§ **Exercise**
Please rewrite the records below with "dropdown" changed to "menu" and everything else kept the same. Leave the pictures out of your answer.

§ **Information provided**
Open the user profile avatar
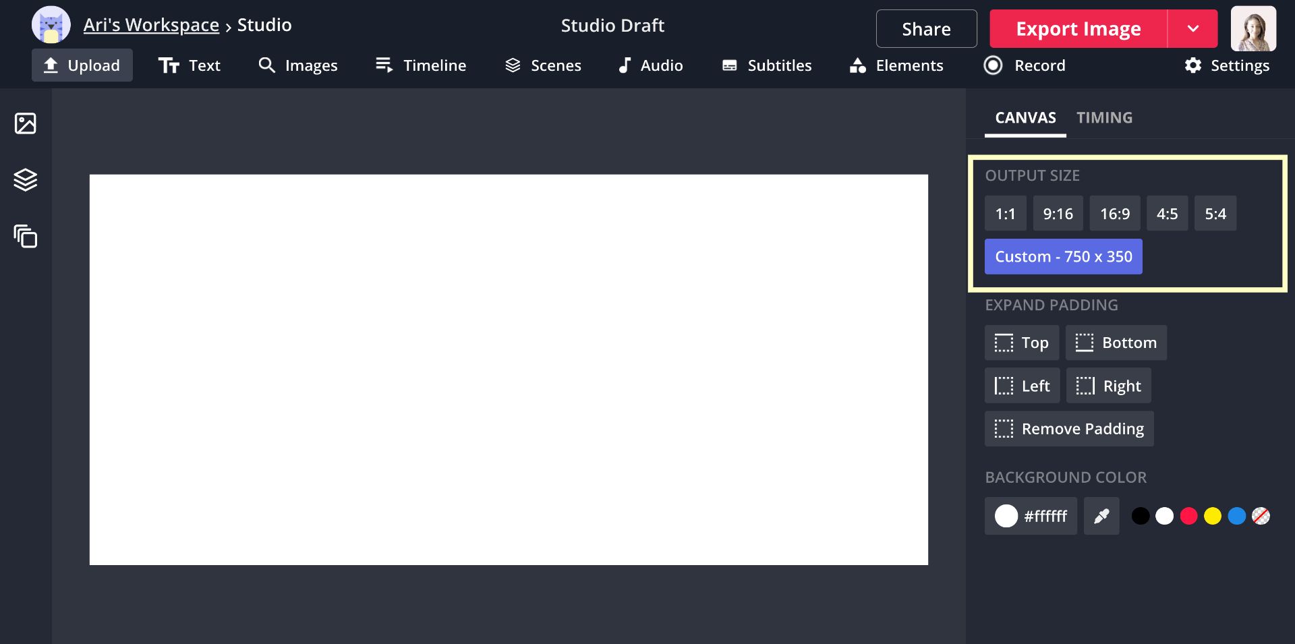 (1253, 29)
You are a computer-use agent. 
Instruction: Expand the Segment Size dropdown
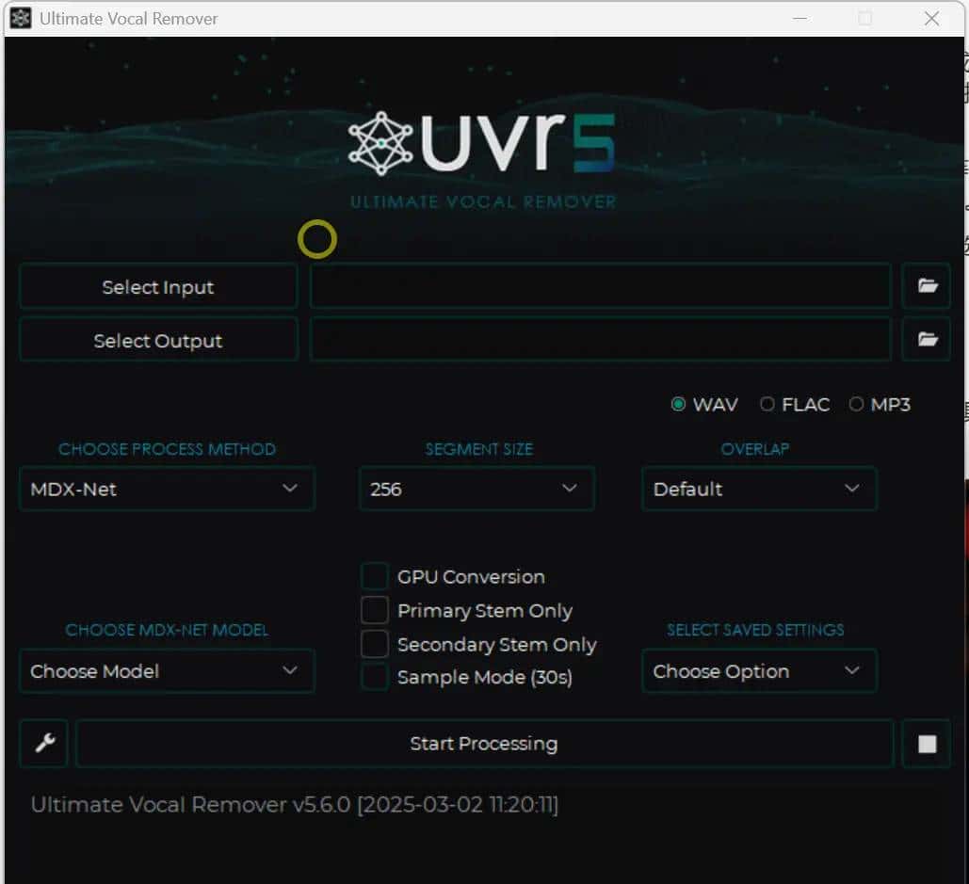click(476, 489)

§ **Exercise output**
Open the user profile avatar
 (1253, 29)
You are a computer-use agent. 
Instruction: Expand the Segment Size menu
click(476, 489)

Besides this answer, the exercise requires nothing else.